[DATASET RECORDS]

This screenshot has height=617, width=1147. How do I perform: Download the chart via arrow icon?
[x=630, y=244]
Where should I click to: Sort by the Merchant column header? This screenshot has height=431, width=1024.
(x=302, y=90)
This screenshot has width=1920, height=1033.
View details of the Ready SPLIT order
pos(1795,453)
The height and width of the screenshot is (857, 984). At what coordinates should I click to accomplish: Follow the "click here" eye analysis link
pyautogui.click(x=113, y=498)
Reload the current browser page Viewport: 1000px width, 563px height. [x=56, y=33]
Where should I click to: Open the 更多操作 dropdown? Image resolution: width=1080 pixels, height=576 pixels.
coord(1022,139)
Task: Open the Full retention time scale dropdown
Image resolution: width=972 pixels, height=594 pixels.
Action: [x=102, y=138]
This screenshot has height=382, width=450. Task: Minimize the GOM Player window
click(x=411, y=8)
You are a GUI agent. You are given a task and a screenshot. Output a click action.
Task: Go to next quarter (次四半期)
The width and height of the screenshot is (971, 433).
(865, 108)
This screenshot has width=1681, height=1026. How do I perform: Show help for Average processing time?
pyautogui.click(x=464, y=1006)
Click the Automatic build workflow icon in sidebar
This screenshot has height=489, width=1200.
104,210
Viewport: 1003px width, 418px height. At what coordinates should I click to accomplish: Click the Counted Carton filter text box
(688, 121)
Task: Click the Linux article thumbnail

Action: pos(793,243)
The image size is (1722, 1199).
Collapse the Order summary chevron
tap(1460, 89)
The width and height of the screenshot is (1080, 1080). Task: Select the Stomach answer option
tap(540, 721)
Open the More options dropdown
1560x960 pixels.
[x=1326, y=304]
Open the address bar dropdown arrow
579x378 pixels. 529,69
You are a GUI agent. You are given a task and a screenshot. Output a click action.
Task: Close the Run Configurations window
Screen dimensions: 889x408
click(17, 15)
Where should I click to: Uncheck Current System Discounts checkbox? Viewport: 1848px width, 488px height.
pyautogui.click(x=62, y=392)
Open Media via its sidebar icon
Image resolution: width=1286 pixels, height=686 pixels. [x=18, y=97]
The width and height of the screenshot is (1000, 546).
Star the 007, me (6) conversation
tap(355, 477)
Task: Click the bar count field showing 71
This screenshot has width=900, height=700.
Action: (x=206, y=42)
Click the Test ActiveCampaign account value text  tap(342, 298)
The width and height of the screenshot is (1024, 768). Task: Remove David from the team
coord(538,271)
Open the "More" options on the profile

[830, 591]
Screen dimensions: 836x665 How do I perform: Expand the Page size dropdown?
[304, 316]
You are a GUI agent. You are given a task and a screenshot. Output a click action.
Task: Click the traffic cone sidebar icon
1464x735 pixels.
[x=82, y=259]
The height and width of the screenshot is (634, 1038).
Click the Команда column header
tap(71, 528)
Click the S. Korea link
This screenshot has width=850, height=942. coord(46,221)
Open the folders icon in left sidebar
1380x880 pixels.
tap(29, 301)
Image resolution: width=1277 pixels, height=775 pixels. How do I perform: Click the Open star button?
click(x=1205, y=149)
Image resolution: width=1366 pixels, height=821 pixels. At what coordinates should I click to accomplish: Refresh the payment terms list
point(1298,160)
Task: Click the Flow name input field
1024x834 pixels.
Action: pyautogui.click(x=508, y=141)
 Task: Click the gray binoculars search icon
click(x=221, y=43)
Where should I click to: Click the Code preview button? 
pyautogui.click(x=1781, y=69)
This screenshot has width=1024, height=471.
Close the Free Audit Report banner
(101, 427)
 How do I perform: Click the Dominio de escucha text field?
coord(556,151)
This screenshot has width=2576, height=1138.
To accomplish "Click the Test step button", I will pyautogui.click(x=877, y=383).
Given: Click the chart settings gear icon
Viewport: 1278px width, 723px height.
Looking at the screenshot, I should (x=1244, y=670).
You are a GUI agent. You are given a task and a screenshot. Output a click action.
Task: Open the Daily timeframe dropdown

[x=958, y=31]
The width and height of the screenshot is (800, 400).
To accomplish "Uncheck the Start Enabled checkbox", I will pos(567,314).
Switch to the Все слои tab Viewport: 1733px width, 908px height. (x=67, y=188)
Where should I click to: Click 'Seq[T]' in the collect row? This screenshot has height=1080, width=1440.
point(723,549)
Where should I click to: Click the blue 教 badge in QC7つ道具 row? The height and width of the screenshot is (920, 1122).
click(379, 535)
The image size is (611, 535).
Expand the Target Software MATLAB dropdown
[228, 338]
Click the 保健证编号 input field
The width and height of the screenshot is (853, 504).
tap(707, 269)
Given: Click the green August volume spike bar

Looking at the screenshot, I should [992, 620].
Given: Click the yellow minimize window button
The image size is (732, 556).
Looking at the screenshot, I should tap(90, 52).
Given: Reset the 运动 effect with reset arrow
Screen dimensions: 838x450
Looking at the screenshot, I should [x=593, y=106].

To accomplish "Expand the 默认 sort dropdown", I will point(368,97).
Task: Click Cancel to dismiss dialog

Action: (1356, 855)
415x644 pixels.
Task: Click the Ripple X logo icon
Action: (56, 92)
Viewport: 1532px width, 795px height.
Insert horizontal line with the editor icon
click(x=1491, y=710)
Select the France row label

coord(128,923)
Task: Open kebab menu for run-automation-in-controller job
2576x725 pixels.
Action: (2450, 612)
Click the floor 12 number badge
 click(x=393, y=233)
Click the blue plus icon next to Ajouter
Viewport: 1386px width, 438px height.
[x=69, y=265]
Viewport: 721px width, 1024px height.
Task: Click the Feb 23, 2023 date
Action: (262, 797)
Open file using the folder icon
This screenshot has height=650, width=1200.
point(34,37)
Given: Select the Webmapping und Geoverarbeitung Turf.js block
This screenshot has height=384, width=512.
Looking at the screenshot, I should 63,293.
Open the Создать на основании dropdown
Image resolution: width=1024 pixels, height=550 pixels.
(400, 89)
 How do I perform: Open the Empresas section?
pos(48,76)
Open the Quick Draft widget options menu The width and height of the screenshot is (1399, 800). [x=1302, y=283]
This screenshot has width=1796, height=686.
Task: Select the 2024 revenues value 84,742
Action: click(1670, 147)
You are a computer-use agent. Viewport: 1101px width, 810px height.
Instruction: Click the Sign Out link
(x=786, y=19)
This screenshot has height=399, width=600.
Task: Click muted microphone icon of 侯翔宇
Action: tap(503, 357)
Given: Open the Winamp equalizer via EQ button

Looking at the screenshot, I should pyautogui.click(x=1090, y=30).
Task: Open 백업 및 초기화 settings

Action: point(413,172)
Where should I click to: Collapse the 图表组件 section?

[WORK TO COMPLETE] Which lines of the data above contain the string "Test"? Copy each of them.

[WORKED SOLUTION]
Click the Test ActiveCampaign account value text  tap(342, 298)
To accomplish "Click the Test step button", I will pyautogui.click(x=877, y=383).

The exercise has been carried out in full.